By Terri Moon Cronk DoD News, Defense Media Activity
WASHINGTON, Dec. 7, 2017 — Amid the chaos of the Japanese
attack on Pearl Harbor, Hawaii, 76 years ago this morning, there was no
shortage of bravery, as sailors, soldiers, airmen, Marines and Coast Guardsmen
overcame shock, uncertainty and fear to find something greater within
themselves: a grim determination to survive and an unwavering resolve to fight,
the commander of the U.S. Pacific Fleet said today.
At the 76th National Pearl Harbor Remembrance Day
Commemoration, Navy Adm. Scott H. Swift told an audience of World War II
veterans, Pearl Harbor survivors, families and friends that American service
members stationed at Pearl Harbor that day in 1941 were heroes.

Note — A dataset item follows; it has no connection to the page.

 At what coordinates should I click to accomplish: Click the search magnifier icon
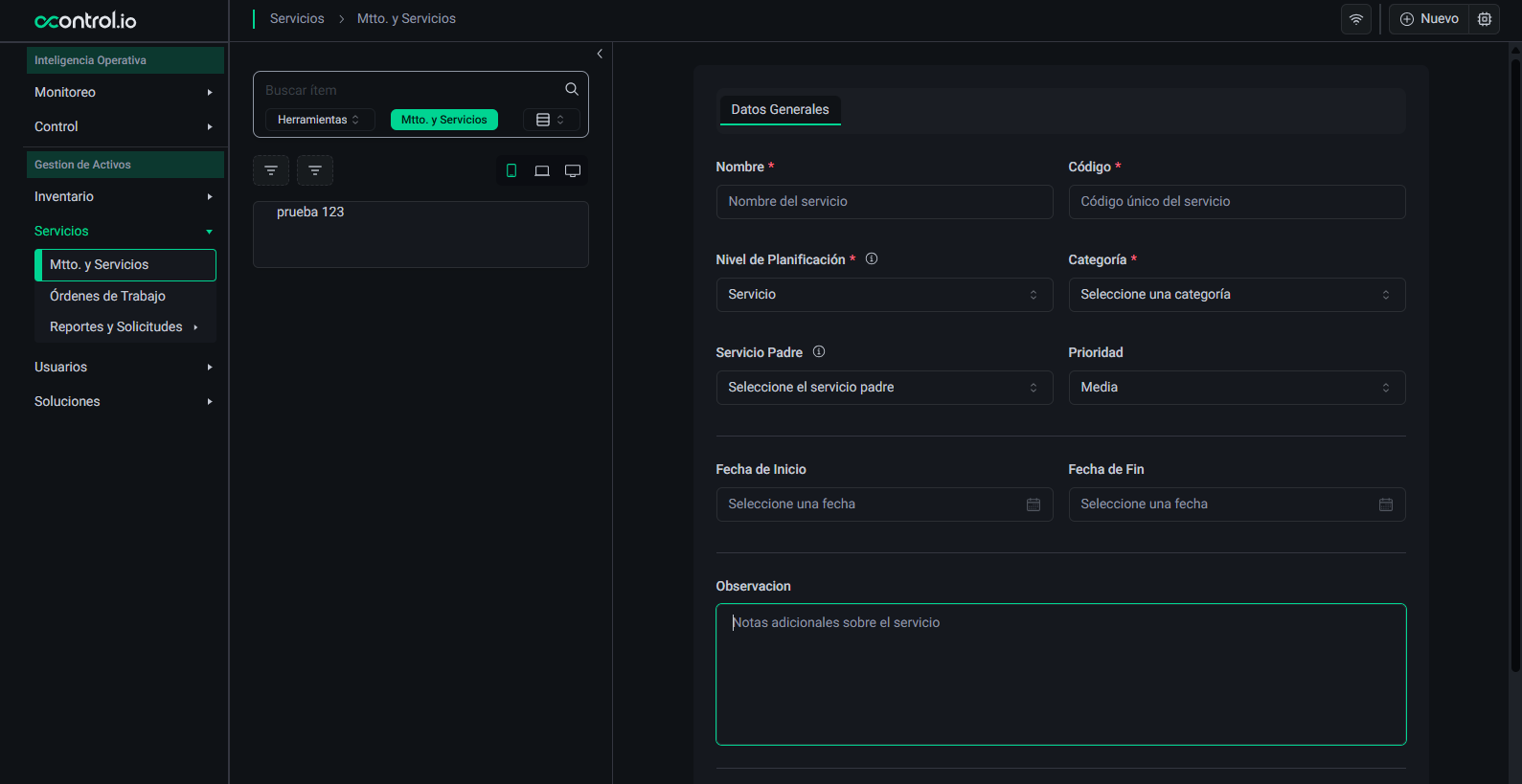point(571,89)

"Unsurprisingly, … none of these heroes considers
themselves as such," Swift said. "They all say they were just doing
their jobs. I guess that is true if just doing your job entails 15 Medals of
Honor and 51 Navy Crosses being awarded -- many posthumously – [and] all of which
highlights the valor displayed that morning 76 years ago today."

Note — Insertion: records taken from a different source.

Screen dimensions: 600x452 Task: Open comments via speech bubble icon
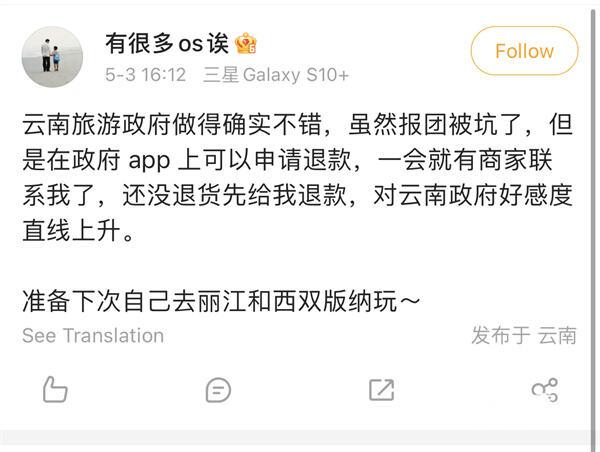click(218, 390)
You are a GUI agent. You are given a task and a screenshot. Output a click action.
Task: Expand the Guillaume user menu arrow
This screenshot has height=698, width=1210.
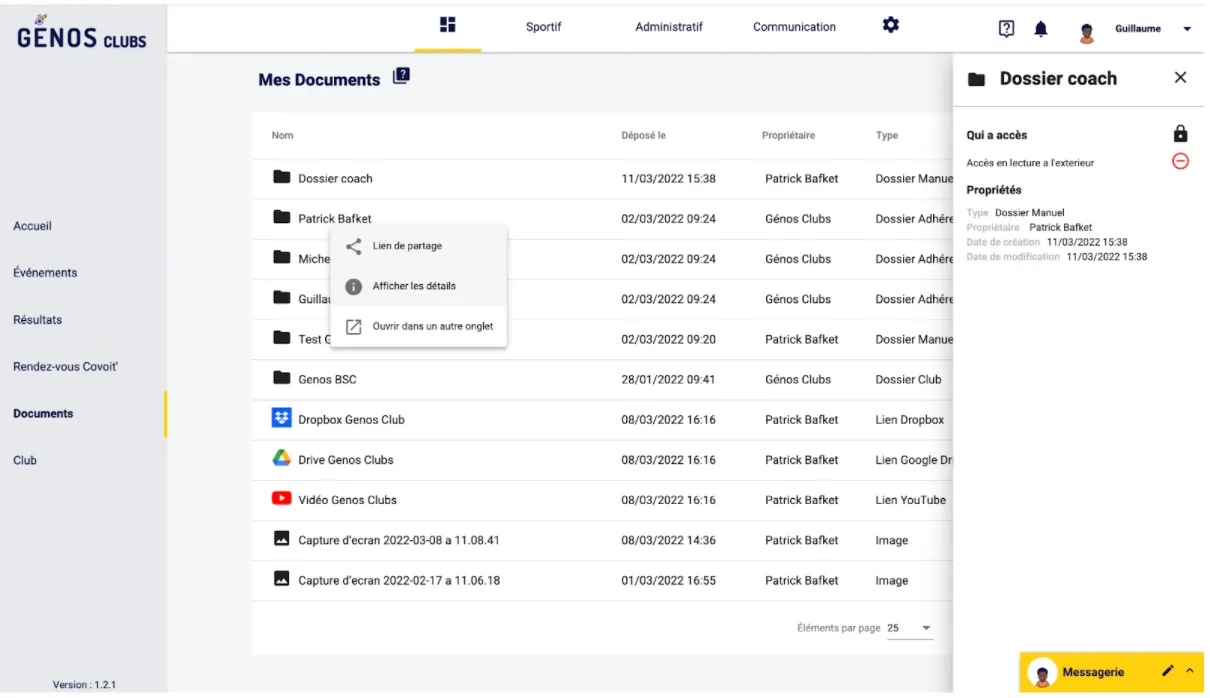1187,29
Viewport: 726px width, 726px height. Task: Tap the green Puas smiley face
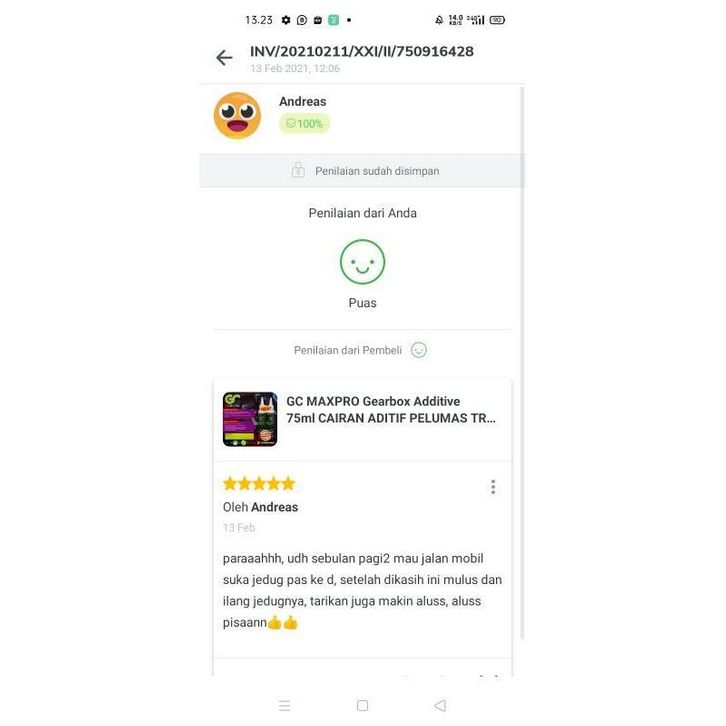[x=362, y=262]
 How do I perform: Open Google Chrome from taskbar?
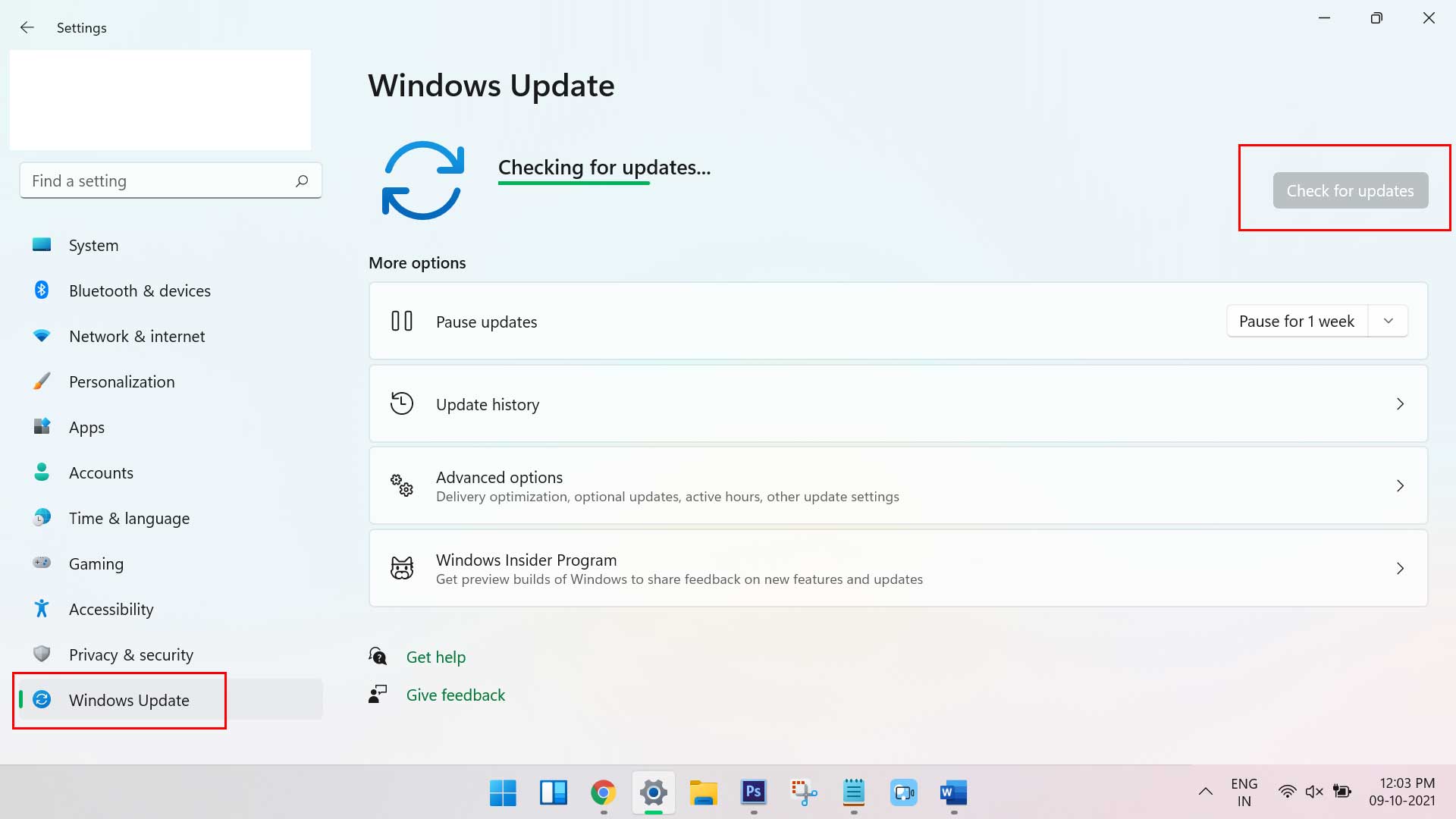[603, 793]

The USS Ward, a destroyer, which had been decommissioned for
two decades after World War I and brought back into service in January 1941,
was the first U.S. Navy ship to fire a salvo at the Japanese after their attack
on U.S. forces at Pearl Harbor, he said.
"The crew was made up primarily of enlisted reservists
from the Midwest who previously honed their seamanship skills on the Great
Lakes and the Mississippi River," Swift noted. "Both ship and crew
had been activated as part of America's leadership effort to prepare for
potential hostilities, but peacetime training can never be as trying as
operating in war. Ward's performance that morning was exceptional. I'll take a
moment here to highlight how her story still speaks volumes to our fleet
today."
Heroes Delivered Freedom
America's experience at Pearl Harbor reminds us we cannot be
trapped by our most recent historical events -- that the heroes with us today
ensured Pearl Harbor would not be the end of the story, the admiral said. If
that had occurred, he added, it would have been a gloomy day, but the sweeping
defeat there that morning 76 years ago was short-lived.
"Instead of retreating from the fight, America's
Pacific Fleet dug in its heels," Swift said. "Along the way, they
forged a cultural heritage of resilience that sailors continue to draw upon
today. Indeed, America's sailors, civilian sailors and members of all military
branches made sure that the adversary intended as the first and last battle of
a short war was only the opening act."
Within days, he said, Pacific Fleet submarines launched
offensive patrols, taking the fight to the enemy. Likewise, fleet cryptological
analysts Stage Station Hypo refused to give up, despite earlier setbacks that
failed to foresee the attack.
"Instead, they redoubled their efforts to break the
Imperial Navy's code to anticipate the adversary's next move," Swift said.
"All along the waterfront, dive and salvage crews, shipyard workers and
ship's company labored around the clock to save lives and resurrect the vessels
that they could."
War-Changing Blow to Adversary
Across the island and across the United States, Americans
were rising to the challenge, he said. "Within six months, the critical
victories at the Battle of Coral Sea and Midway, the Pacific Fleet sailors and
civilian sailors had delivered a blow to the adversary that shifted the
momentum of the war, thanks in no small part to Station Hypo's dogged
tenacity," the admiral said. "By the end of the war, Pacific Fleet
submarines had conducted 488 war patrols, and were responsible for more than
half of all enemy ships that were sunk."
Swift thanked the Pearl Harbor and World War II veterans
"who yet carry the burden and bear the scars of those fateful days."
"We honor you today for the proud cultural heritage of
victory and toughness that you have bestowed on each of us that now wear the
uniform in your honor," he said. "We remain forever in your
debt."
Not Trapped By Fear
The admiral noted the strong bonds that have formed between
former bitter adversaries.
"I cannot help but note that just as the crew of the
USS Ward was not caught unprepared by peacetime mentality, likewise the Pacific
Fleet was not trapped by fear and uncertainty following the attack that
morning," he said. "And at the war's end, American and Japanese
leadership did not remain bound by our former wartime hostilities, but instead
chose to forge a new future of reconciliation that has benefitted both of our
nations, and indeed the entire Indo-Asia Pacific region, in incalculable
ways."
Dec. 7 holds a number of hard lessons that no sailor of any
nation should have to relearn, Swift said. "Though the wounds dealt here
of more than seven decades ago are fading," he told the commemoration audience,
"we will never forget the valor, heroism, wisdom and leadership displayed
by all those who gave their lives here 76 years ago."